(Dataset entries)
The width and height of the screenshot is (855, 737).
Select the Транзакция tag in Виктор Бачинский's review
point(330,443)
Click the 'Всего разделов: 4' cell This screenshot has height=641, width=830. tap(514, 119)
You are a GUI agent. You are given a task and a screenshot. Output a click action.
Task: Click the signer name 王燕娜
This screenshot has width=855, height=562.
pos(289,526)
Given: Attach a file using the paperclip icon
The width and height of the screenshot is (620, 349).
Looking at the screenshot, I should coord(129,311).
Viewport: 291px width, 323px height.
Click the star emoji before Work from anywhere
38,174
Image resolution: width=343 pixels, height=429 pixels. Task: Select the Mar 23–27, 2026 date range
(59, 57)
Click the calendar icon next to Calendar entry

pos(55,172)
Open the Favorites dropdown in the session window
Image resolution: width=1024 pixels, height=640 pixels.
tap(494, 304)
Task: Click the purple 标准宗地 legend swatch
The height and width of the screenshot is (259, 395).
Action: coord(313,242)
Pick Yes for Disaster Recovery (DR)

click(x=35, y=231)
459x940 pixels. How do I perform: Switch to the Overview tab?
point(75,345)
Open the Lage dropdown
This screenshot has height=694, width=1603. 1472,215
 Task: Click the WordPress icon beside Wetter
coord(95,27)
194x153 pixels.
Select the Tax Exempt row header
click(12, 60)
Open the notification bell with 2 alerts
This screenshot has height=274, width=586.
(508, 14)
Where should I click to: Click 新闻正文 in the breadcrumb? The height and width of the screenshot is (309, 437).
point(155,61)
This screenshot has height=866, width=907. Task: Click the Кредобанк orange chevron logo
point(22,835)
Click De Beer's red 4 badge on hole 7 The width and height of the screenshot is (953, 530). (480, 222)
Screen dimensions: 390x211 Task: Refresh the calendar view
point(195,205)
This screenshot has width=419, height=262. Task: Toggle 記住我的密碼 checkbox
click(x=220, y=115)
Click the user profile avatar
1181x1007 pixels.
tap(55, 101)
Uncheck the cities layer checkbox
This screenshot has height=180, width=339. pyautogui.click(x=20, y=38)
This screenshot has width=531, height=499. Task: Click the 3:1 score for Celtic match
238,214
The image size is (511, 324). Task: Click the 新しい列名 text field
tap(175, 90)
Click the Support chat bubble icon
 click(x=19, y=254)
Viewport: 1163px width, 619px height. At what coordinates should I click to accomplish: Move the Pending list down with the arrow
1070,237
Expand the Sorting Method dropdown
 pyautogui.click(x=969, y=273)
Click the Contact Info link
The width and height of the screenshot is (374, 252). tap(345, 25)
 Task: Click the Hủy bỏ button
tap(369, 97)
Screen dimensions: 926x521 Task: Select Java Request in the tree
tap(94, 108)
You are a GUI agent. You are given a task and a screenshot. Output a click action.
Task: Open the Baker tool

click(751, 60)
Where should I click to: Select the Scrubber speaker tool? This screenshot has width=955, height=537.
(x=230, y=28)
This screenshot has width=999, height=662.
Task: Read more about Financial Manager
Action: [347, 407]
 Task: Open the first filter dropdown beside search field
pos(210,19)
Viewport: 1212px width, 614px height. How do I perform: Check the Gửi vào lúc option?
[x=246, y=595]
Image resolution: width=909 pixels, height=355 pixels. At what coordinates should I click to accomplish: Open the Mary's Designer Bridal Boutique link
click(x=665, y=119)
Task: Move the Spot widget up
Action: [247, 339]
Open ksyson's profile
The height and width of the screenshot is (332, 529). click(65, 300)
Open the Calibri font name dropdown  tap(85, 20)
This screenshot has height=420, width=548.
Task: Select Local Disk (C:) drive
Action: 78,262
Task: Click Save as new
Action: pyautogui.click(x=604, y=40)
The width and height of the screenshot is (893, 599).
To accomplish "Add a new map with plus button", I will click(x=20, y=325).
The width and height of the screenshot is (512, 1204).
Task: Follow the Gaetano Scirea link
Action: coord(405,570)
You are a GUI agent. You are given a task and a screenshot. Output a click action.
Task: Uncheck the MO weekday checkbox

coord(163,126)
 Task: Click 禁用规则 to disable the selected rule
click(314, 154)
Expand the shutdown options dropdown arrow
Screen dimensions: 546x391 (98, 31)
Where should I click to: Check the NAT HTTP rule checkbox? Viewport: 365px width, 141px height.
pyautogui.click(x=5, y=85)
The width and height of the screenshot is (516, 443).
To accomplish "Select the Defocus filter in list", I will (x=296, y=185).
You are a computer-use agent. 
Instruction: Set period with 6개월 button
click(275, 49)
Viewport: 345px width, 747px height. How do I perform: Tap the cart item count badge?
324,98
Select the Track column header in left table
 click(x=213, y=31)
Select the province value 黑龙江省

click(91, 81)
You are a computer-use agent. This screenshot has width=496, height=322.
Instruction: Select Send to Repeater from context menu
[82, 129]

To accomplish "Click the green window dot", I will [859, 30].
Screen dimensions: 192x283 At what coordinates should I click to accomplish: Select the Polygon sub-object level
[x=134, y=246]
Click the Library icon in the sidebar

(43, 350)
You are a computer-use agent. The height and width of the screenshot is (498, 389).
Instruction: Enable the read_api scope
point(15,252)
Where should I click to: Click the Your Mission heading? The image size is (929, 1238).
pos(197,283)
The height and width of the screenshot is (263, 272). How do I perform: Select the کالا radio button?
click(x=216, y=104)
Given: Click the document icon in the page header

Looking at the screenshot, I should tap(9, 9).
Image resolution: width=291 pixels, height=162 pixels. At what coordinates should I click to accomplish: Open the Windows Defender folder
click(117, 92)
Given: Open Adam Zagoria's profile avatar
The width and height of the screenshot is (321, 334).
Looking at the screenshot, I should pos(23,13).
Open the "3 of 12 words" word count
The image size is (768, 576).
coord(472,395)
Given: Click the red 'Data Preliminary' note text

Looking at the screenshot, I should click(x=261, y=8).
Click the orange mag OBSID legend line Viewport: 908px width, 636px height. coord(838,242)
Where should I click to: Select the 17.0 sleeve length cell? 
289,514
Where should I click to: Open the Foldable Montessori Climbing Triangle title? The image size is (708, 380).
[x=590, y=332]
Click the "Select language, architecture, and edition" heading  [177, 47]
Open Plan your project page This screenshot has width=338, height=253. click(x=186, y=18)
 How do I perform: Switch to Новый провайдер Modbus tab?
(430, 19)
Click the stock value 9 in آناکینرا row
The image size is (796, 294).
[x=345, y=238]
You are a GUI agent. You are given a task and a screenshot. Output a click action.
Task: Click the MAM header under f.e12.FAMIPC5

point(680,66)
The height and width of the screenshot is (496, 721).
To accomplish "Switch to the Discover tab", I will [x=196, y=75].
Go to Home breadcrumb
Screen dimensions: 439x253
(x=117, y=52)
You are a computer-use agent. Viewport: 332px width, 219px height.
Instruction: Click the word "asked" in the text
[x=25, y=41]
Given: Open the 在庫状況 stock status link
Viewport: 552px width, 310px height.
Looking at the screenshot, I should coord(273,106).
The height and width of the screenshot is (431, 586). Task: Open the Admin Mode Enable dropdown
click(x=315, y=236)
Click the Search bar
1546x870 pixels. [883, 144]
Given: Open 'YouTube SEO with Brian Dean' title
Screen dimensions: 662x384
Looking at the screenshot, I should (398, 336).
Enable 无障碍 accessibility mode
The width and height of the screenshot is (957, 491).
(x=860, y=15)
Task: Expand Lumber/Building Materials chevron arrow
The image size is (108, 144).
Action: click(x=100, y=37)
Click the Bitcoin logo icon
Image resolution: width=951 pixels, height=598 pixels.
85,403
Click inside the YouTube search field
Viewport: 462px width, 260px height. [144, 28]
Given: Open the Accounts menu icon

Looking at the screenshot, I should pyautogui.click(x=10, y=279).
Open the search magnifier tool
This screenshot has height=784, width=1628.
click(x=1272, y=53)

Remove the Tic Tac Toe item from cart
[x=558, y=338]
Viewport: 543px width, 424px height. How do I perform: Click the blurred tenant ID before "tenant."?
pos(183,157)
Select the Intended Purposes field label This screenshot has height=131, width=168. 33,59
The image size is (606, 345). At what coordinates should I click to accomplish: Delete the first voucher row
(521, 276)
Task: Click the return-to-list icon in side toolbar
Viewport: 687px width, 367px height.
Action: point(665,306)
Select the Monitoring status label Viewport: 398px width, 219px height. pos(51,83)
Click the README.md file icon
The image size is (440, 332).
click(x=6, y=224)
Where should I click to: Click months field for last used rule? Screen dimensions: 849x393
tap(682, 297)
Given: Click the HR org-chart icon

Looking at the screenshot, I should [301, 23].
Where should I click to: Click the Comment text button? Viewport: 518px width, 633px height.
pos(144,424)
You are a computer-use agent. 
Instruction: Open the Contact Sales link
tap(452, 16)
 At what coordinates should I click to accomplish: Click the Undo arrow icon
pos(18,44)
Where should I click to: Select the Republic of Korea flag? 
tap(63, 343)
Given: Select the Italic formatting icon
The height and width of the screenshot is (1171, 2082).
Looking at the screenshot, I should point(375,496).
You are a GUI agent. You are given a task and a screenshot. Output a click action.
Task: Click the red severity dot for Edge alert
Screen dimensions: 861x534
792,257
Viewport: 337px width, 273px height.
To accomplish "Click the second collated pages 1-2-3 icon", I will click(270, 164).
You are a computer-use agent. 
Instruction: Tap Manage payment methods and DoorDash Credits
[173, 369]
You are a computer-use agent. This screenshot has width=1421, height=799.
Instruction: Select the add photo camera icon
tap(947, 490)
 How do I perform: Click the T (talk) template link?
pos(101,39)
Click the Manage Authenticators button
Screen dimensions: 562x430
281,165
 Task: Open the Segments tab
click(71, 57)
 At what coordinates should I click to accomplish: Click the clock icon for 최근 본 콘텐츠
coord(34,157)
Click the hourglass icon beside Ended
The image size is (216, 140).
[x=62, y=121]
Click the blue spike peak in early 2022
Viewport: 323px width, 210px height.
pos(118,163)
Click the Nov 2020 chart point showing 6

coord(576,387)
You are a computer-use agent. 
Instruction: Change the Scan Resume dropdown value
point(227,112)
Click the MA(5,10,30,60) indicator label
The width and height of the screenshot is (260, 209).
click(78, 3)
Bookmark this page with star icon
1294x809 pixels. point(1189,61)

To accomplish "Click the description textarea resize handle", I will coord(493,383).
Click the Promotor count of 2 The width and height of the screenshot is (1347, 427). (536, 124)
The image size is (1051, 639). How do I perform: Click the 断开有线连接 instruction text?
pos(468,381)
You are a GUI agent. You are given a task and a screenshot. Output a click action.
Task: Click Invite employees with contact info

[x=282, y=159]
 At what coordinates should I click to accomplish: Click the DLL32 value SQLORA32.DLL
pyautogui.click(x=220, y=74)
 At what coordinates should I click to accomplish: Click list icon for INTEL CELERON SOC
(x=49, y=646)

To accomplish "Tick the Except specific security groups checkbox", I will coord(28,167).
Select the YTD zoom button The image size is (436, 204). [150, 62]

• **What to produce**:
Gather each line in these records that contains the string "legend".

• **Finished exercise**:
Task: Click the purple 标准宗地 legend swatch
Click the orange mag OBSID legend line Viewport: 908px width, 636px height. coord(838,242)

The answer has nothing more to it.